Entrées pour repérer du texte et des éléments
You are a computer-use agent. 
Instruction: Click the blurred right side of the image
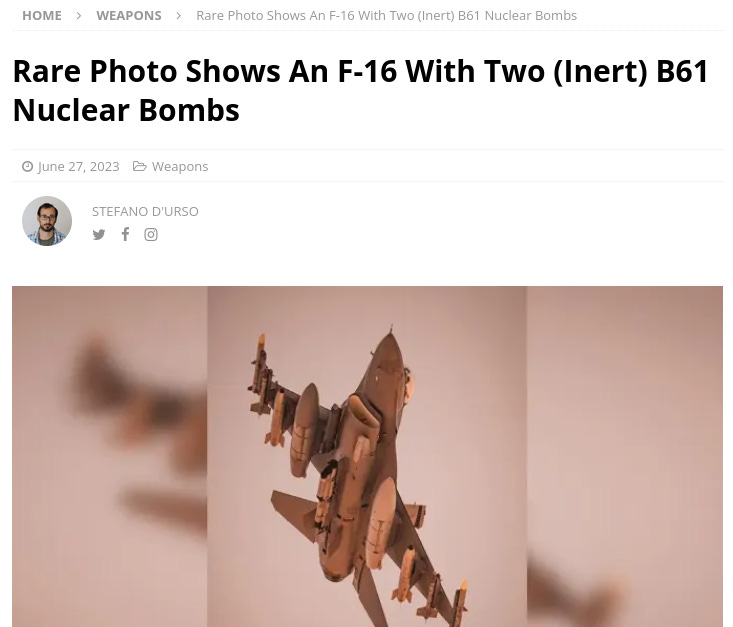point(625,456)
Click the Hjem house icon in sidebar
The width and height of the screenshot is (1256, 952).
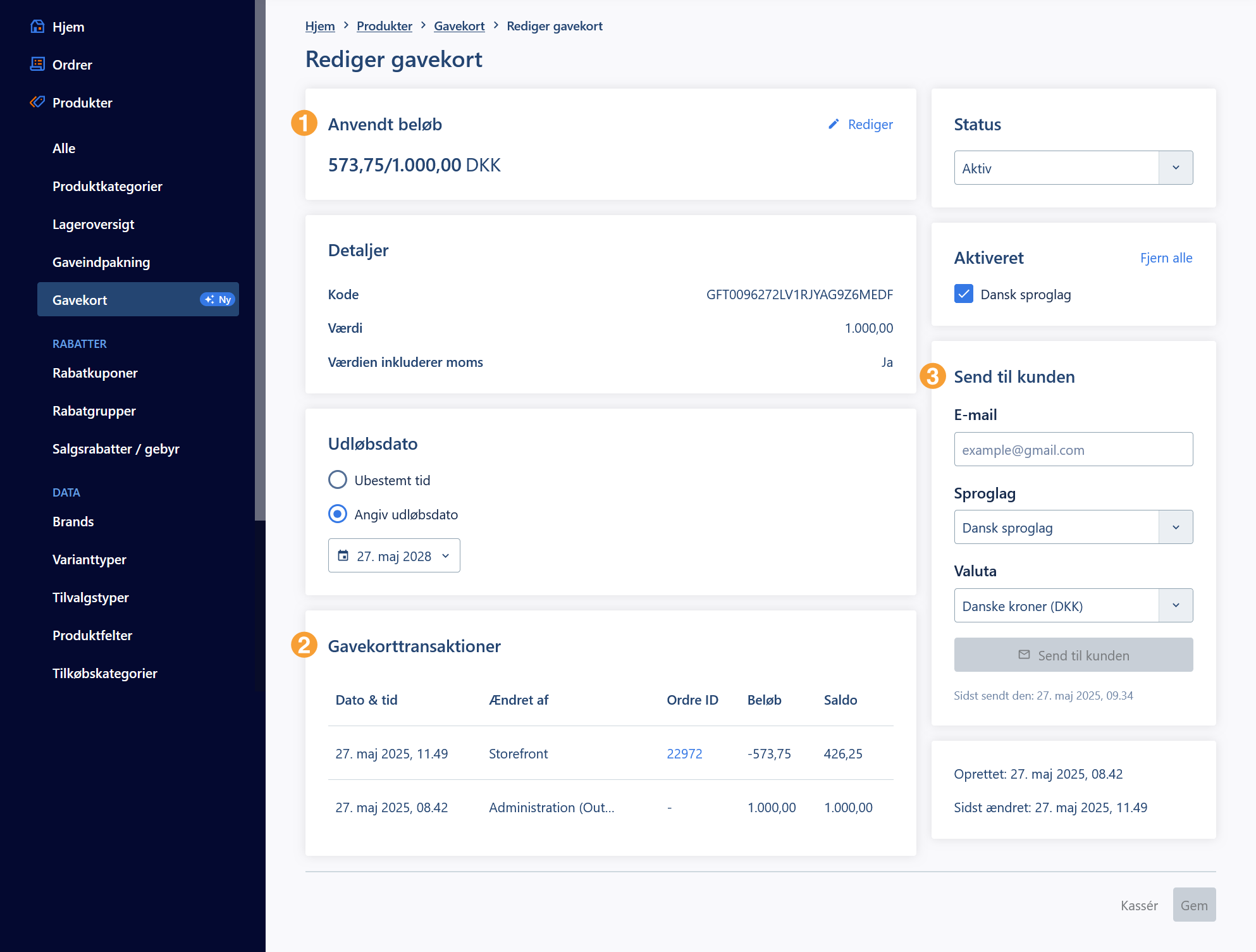coord(37,27)
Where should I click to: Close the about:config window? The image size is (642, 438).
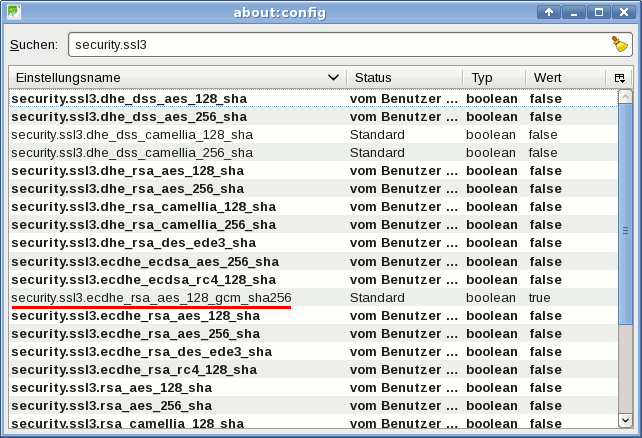tap(624, 12)
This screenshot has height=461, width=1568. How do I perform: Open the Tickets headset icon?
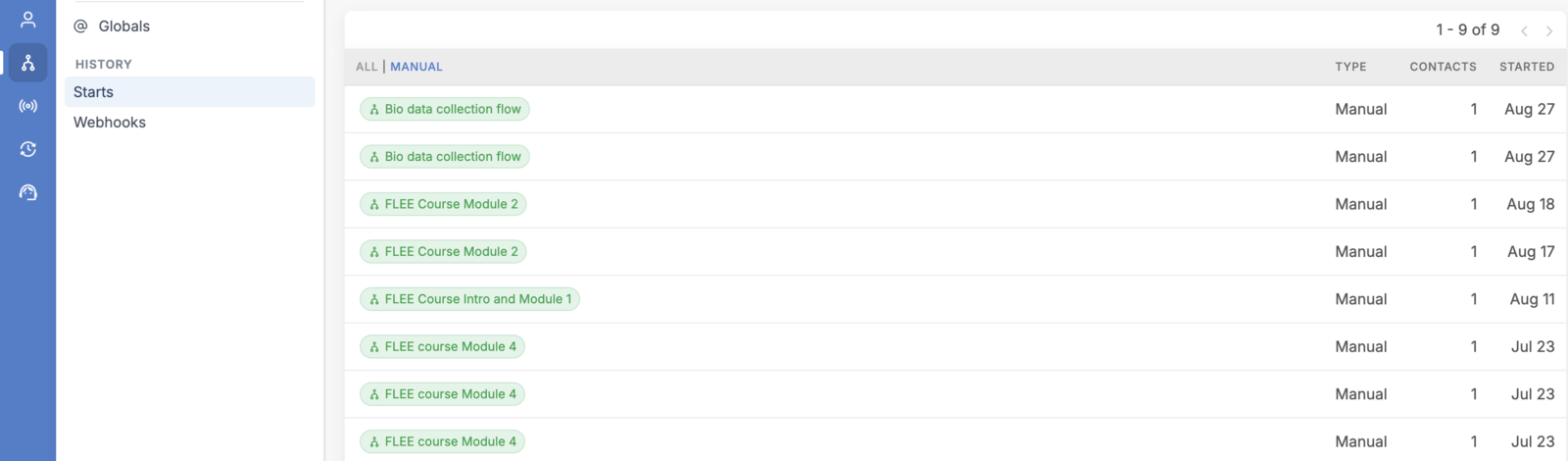[27, 192]
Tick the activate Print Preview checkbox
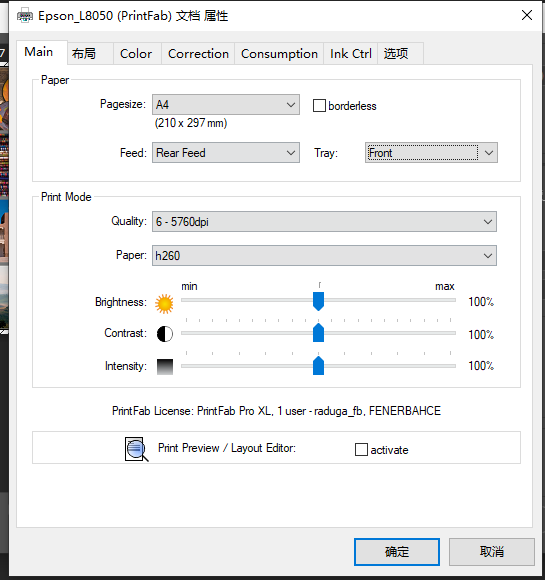Viewport: 545px width, 580px height. (x=361, y=450)
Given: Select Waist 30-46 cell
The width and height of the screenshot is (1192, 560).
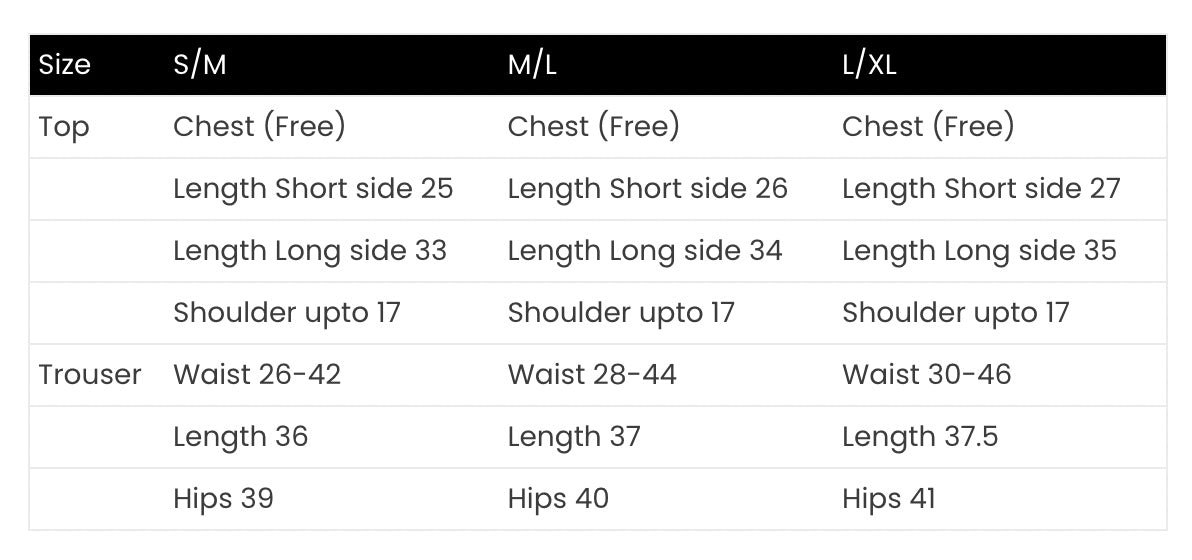Looking at the screenshot, I should tap(926, 375).
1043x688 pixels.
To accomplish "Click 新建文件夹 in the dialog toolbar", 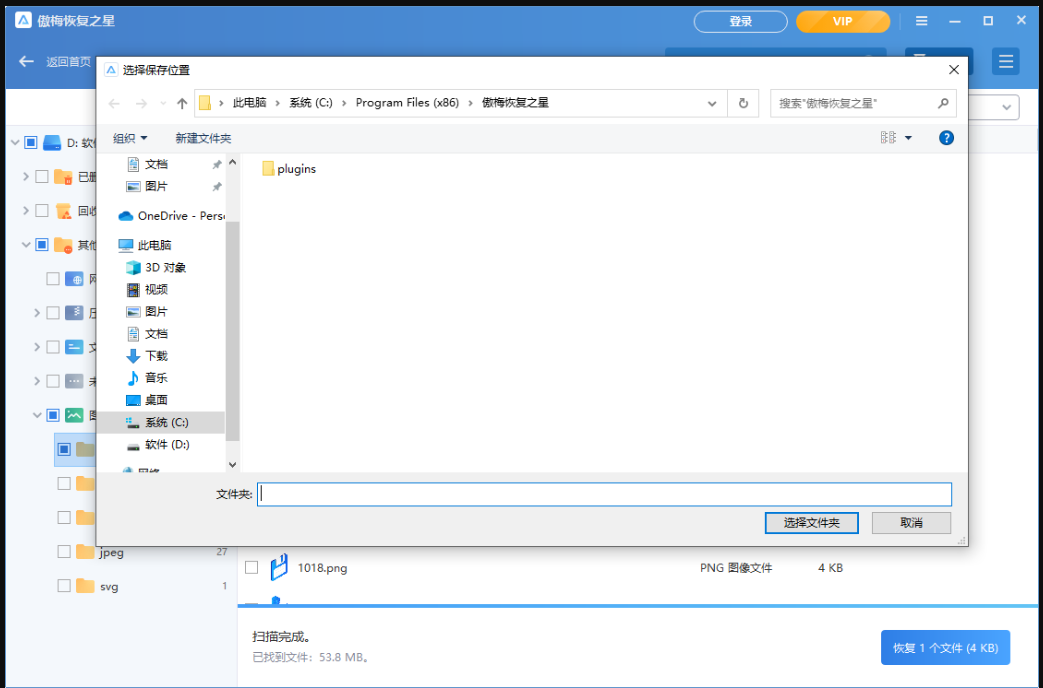I will tap(203, 138).
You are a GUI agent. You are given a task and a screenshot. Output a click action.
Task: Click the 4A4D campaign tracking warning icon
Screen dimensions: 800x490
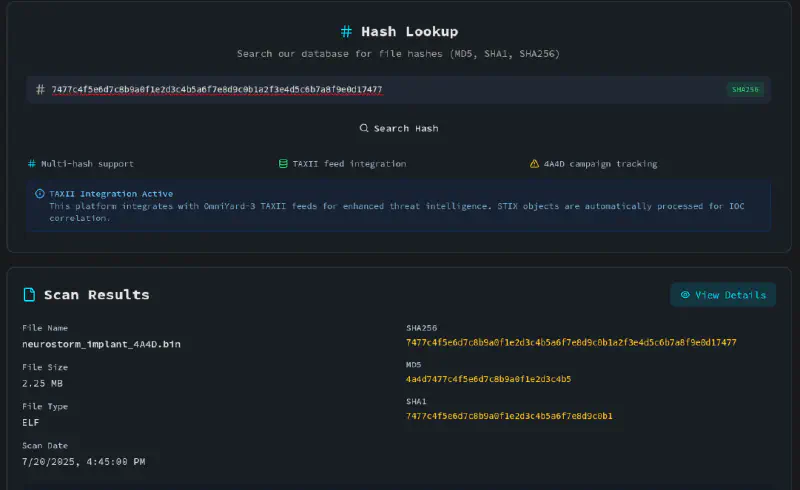click(x=534, y=163)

Consigne
Relevez chaque ligne de la liste ci-dessus où figure la chaîne "agent".

Résultat
You are a computer-use agent. 
You are a GUI agent. You are given a task and a screenshot. Output a click action.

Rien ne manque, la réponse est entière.